As far as “post-racial” and “New Black” famous Negroes go, Whoopi Goldberg is a pioneer. When she discusses race, it’s enough to make your average Black person living in America shout, “What in the hell is she talking about?”
This week on The View, Whoopi gave more informed viewers a head-scratching, eye-roll inducing comment about the role racism plays in our justice system. While discussing whether or not Darren Wilson will be indicted in the shooting death of Michael Brown, The View co-host Rosie O’Donnell declared: “I’m sick of it. Black boys are like the endangered species in America. They’re killed at an absurd rate and nobody seems to care enough.”
To which Whoopi replied: “A lot of people care. What has to happen is, we need to remind everybody: ‘These are your sons. Forget the color. Because it could be you tomorrow. Injustice doesn’t care what color you are.’”

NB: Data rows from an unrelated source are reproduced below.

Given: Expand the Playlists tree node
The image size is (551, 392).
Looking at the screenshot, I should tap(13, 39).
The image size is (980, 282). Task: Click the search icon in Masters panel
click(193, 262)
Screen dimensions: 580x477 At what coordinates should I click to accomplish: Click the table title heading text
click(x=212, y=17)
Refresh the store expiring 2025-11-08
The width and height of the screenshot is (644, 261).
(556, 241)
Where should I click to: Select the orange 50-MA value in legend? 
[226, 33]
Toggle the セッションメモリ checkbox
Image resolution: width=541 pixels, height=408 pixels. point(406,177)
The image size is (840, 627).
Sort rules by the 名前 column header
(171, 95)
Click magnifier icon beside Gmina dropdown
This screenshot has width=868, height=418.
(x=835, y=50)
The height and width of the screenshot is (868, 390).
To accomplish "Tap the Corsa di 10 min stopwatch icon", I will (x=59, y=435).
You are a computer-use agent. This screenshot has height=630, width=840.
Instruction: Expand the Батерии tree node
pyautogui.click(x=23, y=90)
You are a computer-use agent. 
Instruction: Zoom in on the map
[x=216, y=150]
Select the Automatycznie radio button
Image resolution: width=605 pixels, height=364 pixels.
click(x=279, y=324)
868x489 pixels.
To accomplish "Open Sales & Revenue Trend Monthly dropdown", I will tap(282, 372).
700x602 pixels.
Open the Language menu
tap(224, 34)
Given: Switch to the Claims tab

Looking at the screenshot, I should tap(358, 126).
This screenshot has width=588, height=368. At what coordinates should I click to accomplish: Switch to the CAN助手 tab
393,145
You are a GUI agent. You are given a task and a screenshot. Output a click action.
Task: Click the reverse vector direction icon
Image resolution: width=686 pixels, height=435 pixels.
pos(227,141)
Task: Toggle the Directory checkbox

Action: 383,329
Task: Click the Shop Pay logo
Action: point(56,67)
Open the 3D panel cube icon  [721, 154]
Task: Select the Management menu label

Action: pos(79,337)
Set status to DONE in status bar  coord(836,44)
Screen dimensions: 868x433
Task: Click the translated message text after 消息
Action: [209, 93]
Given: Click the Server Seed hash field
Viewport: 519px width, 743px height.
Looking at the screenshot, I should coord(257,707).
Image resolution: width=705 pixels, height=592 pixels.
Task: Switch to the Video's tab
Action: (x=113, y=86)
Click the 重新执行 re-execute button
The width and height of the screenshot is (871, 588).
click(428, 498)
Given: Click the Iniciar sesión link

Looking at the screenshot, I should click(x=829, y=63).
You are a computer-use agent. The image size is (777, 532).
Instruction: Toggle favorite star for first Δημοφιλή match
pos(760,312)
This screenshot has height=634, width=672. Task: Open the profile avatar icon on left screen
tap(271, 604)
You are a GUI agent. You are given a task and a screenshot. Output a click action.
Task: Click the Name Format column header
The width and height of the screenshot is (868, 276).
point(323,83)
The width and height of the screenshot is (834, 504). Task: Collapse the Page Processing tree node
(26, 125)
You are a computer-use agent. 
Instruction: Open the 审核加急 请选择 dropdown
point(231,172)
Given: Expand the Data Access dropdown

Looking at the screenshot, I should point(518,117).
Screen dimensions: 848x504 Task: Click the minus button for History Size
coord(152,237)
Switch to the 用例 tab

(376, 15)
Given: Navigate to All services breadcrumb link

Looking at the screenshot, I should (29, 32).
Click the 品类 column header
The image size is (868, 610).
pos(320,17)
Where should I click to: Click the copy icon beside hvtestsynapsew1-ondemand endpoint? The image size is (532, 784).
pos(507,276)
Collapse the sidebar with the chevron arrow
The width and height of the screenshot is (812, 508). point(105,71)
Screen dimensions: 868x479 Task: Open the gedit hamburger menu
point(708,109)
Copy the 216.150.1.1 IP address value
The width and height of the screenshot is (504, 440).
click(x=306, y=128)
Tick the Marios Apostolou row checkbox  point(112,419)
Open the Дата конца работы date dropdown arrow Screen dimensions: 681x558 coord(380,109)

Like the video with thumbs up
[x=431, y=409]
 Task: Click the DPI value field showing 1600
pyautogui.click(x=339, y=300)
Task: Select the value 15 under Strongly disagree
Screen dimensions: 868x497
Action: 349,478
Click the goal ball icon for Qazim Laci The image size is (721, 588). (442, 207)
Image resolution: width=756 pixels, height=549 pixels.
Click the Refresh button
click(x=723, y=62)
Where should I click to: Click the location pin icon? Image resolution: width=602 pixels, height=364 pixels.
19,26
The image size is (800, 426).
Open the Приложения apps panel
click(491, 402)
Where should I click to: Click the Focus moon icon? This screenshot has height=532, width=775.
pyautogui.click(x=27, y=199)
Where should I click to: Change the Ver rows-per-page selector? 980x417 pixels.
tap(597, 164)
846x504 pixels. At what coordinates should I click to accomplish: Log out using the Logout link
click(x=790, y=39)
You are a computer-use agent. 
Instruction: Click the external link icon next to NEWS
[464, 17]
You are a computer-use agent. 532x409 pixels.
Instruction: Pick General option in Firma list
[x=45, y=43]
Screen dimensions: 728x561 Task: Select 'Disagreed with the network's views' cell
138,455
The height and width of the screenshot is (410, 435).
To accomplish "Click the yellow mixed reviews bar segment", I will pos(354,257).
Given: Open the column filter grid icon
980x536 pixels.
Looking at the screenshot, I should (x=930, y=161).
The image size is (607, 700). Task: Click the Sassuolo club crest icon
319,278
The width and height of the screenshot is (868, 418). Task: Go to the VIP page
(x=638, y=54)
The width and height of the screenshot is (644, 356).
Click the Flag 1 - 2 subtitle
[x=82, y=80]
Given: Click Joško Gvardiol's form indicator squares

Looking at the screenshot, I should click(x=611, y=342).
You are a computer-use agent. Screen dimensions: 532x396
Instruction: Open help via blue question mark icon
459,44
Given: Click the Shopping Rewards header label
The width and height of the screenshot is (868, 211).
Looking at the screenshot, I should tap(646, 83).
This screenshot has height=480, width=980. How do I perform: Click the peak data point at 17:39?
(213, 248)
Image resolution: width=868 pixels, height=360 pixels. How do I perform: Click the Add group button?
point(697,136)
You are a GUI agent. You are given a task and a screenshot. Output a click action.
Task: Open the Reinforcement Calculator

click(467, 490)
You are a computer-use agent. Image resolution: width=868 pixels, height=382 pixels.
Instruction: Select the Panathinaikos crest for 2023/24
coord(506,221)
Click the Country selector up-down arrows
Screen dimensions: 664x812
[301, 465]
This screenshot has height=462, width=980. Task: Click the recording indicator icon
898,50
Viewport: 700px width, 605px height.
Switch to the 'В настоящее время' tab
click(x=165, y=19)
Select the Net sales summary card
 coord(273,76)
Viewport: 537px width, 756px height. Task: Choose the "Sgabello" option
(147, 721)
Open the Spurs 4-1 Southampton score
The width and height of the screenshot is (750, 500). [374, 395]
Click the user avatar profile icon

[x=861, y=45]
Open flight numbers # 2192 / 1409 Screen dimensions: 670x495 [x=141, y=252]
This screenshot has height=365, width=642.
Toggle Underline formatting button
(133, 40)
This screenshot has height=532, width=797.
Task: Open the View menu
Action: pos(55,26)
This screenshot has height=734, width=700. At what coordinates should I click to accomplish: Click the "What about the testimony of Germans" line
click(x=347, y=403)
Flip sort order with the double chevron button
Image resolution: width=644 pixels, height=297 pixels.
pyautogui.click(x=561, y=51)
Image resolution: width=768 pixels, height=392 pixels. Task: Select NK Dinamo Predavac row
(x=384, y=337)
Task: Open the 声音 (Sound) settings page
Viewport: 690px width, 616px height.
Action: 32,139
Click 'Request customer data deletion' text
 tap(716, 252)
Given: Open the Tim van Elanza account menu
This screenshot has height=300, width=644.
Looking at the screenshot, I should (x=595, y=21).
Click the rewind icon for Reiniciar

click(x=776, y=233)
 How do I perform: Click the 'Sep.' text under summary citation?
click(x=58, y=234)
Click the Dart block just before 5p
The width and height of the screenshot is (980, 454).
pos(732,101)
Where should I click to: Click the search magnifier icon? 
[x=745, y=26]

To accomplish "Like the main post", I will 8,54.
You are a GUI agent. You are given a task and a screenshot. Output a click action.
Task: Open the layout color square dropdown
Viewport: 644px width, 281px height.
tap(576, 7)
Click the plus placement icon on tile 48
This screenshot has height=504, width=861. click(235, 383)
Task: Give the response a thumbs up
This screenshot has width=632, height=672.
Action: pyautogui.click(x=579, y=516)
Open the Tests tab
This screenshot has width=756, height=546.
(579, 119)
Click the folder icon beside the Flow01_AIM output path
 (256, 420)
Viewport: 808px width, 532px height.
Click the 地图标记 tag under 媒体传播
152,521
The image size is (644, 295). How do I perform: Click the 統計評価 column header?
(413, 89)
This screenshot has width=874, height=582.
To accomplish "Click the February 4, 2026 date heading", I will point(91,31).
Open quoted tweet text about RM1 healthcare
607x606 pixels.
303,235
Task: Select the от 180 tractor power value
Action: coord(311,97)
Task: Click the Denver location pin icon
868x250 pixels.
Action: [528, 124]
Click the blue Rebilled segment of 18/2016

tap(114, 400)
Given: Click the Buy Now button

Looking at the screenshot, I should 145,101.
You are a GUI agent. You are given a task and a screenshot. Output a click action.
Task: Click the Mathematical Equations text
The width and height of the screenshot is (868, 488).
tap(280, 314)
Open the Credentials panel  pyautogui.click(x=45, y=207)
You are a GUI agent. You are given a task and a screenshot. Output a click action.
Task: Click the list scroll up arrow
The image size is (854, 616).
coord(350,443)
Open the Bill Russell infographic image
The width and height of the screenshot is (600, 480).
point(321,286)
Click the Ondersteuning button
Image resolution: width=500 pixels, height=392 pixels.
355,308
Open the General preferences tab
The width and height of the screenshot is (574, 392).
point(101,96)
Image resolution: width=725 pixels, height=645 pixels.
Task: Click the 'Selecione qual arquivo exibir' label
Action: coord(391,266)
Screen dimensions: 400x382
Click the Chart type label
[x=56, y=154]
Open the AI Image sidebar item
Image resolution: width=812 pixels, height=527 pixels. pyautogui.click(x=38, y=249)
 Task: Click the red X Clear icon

To “forget the color” is to ignore the problem — even as it chases Black men and women down to execute them as they hold bags of Skittles and toy guns.
Of course, this is not surprising. In the past, Goldberg has defended the use of blackface. She once went above and beyond to convince The View viewers that Mel Gibson does not have a racist bone in his body despite his use of racial epithets and employment of racial stereotypes.
She’s also argued over what constitutes rape as opposed to “rape-rape” as she defends the likes of Roman Polanski, Woody Allen, and more recently Bill Cosby. Goldberg has consistently used her platform to play the role of devil’s advocate. I continue to love her as an artist, but I increasingly can only bear to her hear when she’s speaking of a fake reality lifted from script pages as opposed to the one in her head.
Injustice affects us all, but Black people more than everyone else.
Just this week, USA Today unveiled a study that Black people are more likely to be arrested than any other group. Moreover, disparate arrest records in Ferguson, Mo. are reported “in cities as large and diverse as Chicago and San Francisco and in the suburbs that encircle St. Louis, New York and Detroit.” This is nothing more than additional evidence to what we’ve seen in conviction rates, prison sentencing and police brutality cases across the nation.
Goldberg may be right in that “a lot of people care,” though we do live in a country where polls show white people will support voter ID laws more after being shown photos of Black people. So sure, some people may care about Michael Brown’s shooting death, but a large portion of that group includes people who look like him. The lack of empathy towards Black life speaks to the very issue Rosie O’Donnell intended to highlight before Whoopi’s interruption.
Yes, in theory, anyone of us could die at any moment, but the reality is someone who looks like me is far more likely to be shot and killed by a law enforcement officer with a preconceived notion of who I am. Even if that notion proves itself to be false, no matter as my public reputation will be ravaged for the sake of that white police officer’s redemption.
Rosie O’Donnell is aware of this and her remarks are appreciated. It’s just a shame that of the three women of color on that panel – Whoopi Goldberg, Rosie Perez, and guest host, actress Naya Rivera – it was Rosie who had to advocate for the humanity of Black men.